Philippine police recommended on Wednesday that four prison officers be charged with negligence for the escape of Al-Ghozi from a maximum-security jail this week.
There was still no word on the whereabouts of Al-Ghozi, who escaped from a special detention center at Manila's national police headquarters on Monday.
"If there was collusion, this is the gravest act against our national security done so far by persons within the government," President Gloria Macapagal Arroyo said in a statement.
Embarrassed and angered, she had sacked the guards watching Al-Ghozi's cell immediately after the escape came to light. On Wednesday, she appointed a commission of inquiry and insisted on a report within 30 days.

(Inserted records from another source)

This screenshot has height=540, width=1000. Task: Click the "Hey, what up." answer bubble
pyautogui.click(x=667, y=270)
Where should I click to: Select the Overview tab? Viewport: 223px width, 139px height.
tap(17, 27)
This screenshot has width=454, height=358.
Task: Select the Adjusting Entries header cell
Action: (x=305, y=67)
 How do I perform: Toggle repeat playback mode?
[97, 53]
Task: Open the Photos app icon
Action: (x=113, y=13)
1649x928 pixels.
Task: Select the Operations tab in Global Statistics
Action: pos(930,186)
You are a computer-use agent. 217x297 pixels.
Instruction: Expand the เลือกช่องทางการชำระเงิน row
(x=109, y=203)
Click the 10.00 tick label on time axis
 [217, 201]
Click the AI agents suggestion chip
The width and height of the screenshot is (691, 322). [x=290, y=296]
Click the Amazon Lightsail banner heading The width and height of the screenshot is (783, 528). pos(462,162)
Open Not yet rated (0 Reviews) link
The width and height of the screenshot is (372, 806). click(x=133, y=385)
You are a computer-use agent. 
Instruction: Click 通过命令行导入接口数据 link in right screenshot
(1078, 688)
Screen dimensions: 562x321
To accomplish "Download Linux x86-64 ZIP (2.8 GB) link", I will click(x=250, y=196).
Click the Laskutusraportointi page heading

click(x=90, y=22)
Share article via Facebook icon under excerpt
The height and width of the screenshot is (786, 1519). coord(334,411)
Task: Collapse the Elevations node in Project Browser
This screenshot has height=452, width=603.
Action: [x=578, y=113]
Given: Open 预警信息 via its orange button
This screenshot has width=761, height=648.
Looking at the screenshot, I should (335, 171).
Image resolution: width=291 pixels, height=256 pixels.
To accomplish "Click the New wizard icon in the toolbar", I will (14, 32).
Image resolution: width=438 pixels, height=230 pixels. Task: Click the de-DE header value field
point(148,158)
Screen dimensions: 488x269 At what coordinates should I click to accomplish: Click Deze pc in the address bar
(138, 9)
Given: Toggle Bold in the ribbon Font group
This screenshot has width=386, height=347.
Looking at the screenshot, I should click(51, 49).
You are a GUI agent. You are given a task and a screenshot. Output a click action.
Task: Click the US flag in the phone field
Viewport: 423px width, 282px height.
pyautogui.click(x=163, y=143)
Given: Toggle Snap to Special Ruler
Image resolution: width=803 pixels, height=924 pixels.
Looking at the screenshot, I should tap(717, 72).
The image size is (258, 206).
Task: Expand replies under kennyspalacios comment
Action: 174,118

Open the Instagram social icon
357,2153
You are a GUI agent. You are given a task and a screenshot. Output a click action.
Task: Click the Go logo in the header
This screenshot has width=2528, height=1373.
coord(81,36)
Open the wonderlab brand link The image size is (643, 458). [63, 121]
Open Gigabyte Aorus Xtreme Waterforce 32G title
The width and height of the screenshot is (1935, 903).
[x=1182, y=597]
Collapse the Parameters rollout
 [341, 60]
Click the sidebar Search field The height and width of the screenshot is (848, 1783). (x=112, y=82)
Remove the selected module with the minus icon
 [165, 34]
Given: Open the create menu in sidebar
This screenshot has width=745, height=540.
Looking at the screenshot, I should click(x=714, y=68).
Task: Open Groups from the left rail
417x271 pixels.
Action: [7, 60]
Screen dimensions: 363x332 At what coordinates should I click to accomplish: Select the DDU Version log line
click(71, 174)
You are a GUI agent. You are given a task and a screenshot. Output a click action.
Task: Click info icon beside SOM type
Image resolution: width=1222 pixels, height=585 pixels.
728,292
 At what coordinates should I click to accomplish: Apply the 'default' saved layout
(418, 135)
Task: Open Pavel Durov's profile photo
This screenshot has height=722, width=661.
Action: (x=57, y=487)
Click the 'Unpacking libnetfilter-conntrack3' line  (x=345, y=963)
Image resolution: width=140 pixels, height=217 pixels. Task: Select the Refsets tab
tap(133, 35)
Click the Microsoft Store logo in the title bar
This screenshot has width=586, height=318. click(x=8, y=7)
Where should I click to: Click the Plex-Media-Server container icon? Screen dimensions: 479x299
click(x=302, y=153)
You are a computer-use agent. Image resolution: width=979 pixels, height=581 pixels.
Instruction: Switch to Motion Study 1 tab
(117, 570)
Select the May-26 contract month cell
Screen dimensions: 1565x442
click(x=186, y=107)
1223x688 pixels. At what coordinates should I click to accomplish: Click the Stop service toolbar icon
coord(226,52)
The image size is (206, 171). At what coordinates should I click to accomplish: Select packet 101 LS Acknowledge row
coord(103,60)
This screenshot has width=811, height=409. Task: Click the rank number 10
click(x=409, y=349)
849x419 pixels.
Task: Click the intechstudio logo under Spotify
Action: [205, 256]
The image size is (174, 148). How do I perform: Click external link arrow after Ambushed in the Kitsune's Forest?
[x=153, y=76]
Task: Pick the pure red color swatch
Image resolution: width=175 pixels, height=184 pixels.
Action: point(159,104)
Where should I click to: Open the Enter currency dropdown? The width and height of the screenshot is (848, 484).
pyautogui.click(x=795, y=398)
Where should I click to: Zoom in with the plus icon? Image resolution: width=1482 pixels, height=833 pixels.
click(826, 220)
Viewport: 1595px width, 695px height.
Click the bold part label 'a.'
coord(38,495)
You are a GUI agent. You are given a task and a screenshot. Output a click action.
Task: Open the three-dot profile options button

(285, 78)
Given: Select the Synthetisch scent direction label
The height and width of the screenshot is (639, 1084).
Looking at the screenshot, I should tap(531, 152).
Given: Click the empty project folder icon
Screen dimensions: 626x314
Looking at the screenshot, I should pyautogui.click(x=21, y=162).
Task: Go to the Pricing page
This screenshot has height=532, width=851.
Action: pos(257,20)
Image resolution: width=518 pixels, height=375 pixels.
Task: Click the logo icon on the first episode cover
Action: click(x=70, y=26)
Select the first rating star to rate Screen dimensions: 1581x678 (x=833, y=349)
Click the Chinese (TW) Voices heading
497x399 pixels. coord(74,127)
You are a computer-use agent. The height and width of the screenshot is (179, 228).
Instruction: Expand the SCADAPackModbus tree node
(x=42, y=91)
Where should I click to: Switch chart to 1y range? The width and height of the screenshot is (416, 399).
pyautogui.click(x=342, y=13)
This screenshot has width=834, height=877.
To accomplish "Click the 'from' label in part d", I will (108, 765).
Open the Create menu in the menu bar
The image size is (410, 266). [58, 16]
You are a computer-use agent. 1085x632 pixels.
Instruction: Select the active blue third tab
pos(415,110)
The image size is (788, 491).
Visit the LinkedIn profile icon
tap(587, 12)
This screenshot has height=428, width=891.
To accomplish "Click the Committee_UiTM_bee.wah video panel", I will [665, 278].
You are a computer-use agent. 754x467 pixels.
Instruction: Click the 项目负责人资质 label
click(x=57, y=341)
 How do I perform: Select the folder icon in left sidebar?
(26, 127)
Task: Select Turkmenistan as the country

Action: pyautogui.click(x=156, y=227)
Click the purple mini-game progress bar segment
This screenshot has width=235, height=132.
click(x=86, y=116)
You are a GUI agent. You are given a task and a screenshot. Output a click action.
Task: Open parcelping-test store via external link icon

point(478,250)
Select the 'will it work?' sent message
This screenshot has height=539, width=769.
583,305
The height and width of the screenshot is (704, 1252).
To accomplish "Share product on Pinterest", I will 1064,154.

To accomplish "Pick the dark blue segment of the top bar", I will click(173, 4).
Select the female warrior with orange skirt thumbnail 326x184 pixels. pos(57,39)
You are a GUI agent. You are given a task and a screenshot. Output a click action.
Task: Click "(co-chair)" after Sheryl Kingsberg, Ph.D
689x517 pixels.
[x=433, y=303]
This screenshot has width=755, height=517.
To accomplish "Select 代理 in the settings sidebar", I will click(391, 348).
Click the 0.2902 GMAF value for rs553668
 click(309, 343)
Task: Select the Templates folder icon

"Those found colluding with terrorists to enable the latter to escape detention must suffer severely from their aiding these enemies of humanity," Arroyo said.
The Indonesian national was being held in the prison housed in the national police headquarters awaiting the outcome of a government petition seeking to transfer him to another jail.
"There were some lapses on the part of security," Matillano said.
Investigators found the jail cell was "intact and sustained no damage," with padlocks still in place, the police official said. The escaped convicts walked along the main hallway, down the stairs to the ground floor and left through the main gate.
Al-Ghozi escaped with two of the three Filipino Abu Sayyaf guerrillas -- on trial for kidnapping -- who shared his four- person cell. The fourth inmate informed guards on early Monday morning that there had been a prison break but they did not believe him as the padlock on the cell remained intact.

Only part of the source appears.